No Help From Wall Street
Wall Street’s sluggish 2005 didn’t help spur more IPOs. The Dow Jones Industrial Average fell about 1% last year with Nasdaq up just 1.4% and the S & P; 500 index moving 3% higher.
Benefits of an improving economy were offset by interest rate increases, global instability and fallout from major hurricanes in the Gulf Coast region, according to market watchers.
Expect mediocre gains this year, said Grant Bettingen, president of Newport Beach-based stock brokerage Grant Bettingen Inc.
Bettingen expects the Dow to be flat, with the S & P; 500 index rising 2% to 3%. Nasdaq will outperform with a 5% to 8% gain, he said.
Bettingen said it’s easier to get bought by a private equity firm or do a reverse-merger to get a public listing than to hold an IPO.
There were 71 private equity deals worth more than $4 billion completed or announced in OC last year, according to Santa Monica-based FactSet Mergerstat LLC. OC saw 85 deals worth $3.8 billion in 2004.
Meanwhile, OC recorded 345 corporate buyouts valued at $25.4 billion through mid-October. The county saw 333 deals worth $13.8 billion a year earlier.
Quality counted for IPOs last year, said Francis Gaskins, president of market tracker IPODestktop.com LLP in Marina del Rey.
If a company wasn’t profitable, or “immediately profitable,” then its chances of a successful IPO were doubtful, Gaskins said.

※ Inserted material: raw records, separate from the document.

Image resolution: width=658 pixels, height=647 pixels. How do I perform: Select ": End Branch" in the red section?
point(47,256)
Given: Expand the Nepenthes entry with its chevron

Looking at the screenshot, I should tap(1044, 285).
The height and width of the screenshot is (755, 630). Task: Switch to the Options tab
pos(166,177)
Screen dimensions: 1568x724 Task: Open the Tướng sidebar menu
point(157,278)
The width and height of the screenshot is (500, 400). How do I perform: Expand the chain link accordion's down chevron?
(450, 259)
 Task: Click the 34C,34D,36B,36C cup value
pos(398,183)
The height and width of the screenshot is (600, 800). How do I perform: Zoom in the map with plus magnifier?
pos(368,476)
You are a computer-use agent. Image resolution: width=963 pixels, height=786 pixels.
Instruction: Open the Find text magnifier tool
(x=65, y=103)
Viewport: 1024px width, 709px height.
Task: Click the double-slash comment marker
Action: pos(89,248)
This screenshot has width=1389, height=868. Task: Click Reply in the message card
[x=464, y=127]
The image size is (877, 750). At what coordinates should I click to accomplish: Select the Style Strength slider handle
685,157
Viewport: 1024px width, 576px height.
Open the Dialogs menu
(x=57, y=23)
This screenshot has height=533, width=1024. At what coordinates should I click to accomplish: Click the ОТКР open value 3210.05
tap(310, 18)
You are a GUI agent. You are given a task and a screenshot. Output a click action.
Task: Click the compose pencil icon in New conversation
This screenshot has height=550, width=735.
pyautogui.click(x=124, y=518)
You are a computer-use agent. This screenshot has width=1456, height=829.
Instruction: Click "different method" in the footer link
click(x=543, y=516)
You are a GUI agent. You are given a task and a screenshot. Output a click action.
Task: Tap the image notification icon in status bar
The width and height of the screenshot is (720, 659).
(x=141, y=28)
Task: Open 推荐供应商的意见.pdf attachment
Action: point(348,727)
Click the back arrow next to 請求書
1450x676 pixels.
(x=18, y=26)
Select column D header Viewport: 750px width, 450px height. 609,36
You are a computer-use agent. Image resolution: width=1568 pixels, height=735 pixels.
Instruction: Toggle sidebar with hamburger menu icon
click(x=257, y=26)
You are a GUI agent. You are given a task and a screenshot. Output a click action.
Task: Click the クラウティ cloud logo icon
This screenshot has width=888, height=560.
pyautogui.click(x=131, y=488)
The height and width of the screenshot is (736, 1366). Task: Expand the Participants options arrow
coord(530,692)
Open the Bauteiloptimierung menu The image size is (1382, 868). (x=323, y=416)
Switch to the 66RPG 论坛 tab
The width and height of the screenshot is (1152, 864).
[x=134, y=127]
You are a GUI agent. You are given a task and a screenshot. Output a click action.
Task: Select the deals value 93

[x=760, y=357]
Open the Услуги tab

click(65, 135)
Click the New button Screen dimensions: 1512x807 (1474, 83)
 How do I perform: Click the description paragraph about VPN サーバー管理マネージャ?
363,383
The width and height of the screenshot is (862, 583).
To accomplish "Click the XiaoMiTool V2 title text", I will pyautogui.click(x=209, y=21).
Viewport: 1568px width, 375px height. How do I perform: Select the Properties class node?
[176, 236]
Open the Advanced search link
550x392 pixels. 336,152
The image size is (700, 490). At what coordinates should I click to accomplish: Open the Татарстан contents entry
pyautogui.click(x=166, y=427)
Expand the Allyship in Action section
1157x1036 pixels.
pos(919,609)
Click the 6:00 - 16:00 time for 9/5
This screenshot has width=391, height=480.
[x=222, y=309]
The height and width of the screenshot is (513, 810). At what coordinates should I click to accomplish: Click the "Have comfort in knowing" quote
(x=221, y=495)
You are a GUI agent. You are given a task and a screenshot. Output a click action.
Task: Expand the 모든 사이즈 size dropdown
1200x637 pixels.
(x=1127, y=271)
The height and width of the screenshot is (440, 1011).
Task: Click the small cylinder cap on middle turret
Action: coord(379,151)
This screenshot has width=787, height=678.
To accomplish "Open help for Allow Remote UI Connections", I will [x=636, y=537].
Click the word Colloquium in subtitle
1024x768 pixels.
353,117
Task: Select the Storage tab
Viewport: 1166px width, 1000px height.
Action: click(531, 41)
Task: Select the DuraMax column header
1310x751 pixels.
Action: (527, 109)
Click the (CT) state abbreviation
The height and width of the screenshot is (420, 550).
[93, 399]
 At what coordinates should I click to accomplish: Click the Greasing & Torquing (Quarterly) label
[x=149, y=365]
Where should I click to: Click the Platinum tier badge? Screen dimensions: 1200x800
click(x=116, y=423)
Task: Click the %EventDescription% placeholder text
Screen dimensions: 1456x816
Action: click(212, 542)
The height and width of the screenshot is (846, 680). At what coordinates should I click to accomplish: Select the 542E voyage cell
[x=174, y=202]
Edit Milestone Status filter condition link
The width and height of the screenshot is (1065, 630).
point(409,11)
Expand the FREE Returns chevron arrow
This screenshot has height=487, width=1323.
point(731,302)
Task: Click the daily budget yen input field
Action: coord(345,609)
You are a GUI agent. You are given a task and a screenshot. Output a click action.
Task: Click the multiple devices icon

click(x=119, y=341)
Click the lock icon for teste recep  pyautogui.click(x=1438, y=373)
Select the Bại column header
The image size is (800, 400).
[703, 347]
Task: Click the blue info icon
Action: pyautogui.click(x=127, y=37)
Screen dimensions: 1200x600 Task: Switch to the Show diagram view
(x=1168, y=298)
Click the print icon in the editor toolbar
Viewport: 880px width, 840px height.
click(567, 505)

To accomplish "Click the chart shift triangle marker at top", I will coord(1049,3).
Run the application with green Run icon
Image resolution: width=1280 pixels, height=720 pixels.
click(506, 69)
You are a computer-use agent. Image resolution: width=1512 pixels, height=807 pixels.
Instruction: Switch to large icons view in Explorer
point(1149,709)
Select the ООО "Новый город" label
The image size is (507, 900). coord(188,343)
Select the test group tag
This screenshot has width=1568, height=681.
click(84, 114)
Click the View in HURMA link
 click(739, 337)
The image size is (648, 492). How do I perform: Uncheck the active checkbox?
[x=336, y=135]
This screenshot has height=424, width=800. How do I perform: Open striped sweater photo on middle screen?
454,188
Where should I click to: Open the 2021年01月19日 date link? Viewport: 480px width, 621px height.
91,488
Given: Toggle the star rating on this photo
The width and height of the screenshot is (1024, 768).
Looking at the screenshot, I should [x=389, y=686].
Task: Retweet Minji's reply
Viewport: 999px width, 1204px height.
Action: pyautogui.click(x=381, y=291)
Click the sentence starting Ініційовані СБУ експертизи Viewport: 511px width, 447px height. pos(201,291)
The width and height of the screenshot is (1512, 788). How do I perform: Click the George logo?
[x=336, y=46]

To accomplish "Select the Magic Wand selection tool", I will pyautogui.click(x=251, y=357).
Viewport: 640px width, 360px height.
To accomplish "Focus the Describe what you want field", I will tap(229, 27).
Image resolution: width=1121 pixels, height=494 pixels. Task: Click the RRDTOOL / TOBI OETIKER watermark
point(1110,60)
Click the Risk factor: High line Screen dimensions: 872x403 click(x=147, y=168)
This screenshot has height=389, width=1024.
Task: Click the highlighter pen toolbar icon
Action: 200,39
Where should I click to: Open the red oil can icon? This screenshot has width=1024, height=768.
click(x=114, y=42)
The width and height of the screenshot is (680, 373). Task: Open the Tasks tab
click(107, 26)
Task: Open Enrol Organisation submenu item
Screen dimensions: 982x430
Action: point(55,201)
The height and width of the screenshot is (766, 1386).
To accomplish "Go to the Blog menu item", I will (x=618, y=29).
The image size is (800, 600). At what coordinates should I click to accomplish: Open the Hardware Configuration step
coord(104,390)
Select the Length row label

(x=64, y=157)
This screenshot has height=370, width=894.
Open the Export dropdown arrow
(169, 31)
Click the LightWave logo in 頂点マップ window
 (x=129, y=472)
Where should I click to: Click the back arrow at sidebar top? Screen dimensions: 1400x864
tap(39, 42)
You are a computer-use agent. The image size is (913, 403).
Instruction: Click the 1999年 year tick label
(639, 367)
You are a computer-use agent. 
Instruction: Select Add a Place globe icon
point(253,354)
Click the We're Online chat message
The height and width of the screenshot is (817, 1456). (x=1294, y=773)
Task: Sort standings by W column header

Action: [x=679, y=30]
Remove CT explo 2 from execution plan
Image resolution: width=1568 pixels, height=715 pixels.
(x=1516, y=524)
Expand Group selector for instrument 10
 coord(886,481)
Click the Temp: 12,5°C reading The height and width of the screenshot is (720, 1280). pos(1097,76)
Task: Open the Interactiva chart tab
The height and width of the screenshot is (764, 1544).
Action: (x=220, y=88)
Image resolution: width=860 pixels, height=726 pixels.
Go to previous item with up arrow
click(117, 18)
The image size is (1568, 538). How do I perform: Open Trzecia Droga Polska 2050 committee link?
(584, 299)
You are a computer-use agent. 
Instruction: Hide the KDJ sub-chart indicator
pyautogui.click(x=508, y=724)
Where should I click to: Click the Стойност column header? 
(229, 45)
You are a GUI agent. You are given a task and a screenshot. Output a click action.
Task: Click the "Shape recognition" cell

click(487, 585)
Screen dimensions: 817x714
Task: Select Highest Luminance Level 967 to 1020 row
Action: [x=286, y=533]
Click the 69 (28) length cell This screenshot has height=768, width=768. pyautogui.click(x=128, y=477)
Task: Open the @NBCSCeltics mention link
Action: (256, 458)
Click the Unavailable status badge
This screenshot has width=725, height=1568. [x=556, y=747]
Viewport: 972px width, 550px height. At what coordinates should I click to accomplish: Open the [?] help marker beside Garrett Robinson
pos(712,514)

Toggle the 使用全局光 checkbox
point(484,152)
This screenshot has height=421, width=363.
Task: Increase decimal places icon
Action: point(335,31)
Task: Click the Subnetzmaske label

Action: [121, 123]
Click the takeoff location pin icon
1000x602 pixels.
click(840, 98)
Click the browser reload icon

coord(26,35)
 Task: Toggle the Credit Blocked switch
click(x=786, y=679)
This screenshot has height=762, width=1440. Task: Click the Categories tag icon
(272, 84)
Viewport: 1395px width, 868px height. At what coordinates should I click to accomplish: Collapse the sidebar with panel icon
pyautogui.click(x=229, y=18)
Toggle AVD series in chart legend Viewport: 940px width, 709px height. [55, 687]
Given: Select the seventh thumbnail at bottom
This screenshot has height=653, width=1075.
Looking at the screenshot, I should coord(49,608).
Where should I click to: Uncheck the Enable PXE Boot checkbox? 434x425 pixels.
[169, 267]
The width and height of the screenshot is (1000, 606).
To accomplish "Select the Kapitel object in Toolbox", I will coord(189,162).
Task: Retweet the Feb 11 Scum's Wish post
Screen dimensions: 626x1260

Locally, Aliso Viejo-based Buy.com Inc. pulled its IPO plans late last year after lowering the offering price in a bid to attract interested investors (see related story, page 27).
Buy.com was unprofitable according to its latest regulatory filings. Sales were growing at a modest clip.
Costa Mesa apparel maker Volcom Inc. is profitable and posting big sales gains. It went public in a blockbuster IPO last year.
“It’s a tougher game now than in the 1990s,” Gaskins said. “There were no real benchmarks then. People tried to make them up and they weren’t based on results.”